Recent focus has turned to OOD robustness—a critical property for practical deployment:

  • Explicit OOD Benchmarks: Both DrugOOD (Ji et al., 2022) and ADMEOOD (Wei et al., 2023) curate challenging OOD splits, annotating datasets by domain (e.g., scaffold cluster, target protein, assay environment) and noise level (core, refined, general), and quantifying the drop in accuracy (Gap=AUCIDAUCOOD\text{Gap} = \text{AUC}_{\text{ID}} - \text{AUC}_{\text{OOD}}) when models are evaluated on out-of-domain data.
  • Error Characterization: Models typically suffer substantial decreases in predictive performance under OOD or label conflict conditions (for instance, ERM AUC dropping from 91.97% IID to 83.59% OOD), highlighting the need for domain-adaptive or invariant-learning strategies (Wei et al., 2023).
  • Methodological Implications: No single algorithm universally excels across all OOD conditions; ongoing research is required to further improve model robustness and causal generalization (e.g., via invariant risk minimization, Mixup, GroupDRO).

7. Impact and Future Directions

The ADMET Benchmark Group catalyzes method development by exposing critical gaps and facilitating transparent, reproducible model comparison.

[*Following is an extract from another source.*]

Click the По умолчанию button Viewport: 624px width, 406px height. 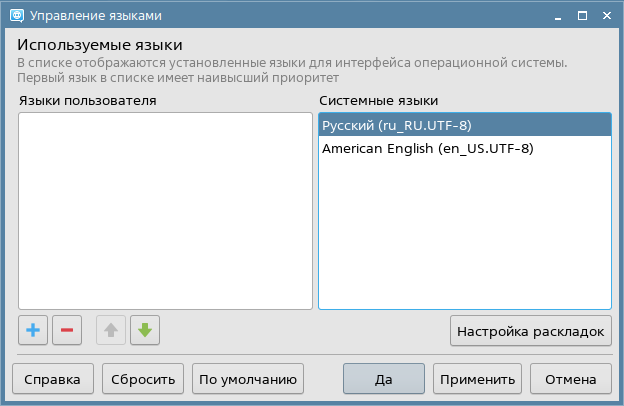[x=248, y=379]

Its influence is tangible in several areas:

  • Software and Web Resources: Models achieving top-ranked performance (for example, XGBoost-ensembles (Tian et al., 2022) and graph-based frameworks (Feinberg et al., 2019, Zhang et al., 2022)) are now accessible via interactive servers (e.g., ADMETboost, HelixADMET), supporting adoption by the broader biomedical community.
  • Expanding Endpoints and Customization: Newer systems emphasize extensibility, allowing researchers to define and benchmark custom ADMET properties as research needs evolve (Zhang et al., 2022).
  • Integrative and Hybrid Approaches: There is increasing interest in multimodal, multi-task, and foundation model solutions that can assimilate larger, noisier, and more diverse chemical and biological information, leveraging quantum chemical pretraining, image/graph fusion, or sequence-based learning (Fallani et al., 10 Oct 2024, Wang et al., 2023, Xu et al., 11 Aug 2024).
  • Guidelines for Feature Selection: Empirical evidence confirms that including three-dimensional molecular descriptors, where available, and systematically applying feature importance analyses can lead to substantial accuracy gains, particularly for spatially-dependent endpoints such as permeability (Le et al., 9 Jun 2025).

The ADMET Benchmark Group’s continued curation of realistic, challenging datasets and rigorous methodologies will remain central to advancing generalizable, interpretable, and robust ADMET prediction, thereby reducing attrition and cost in the drug discovery process.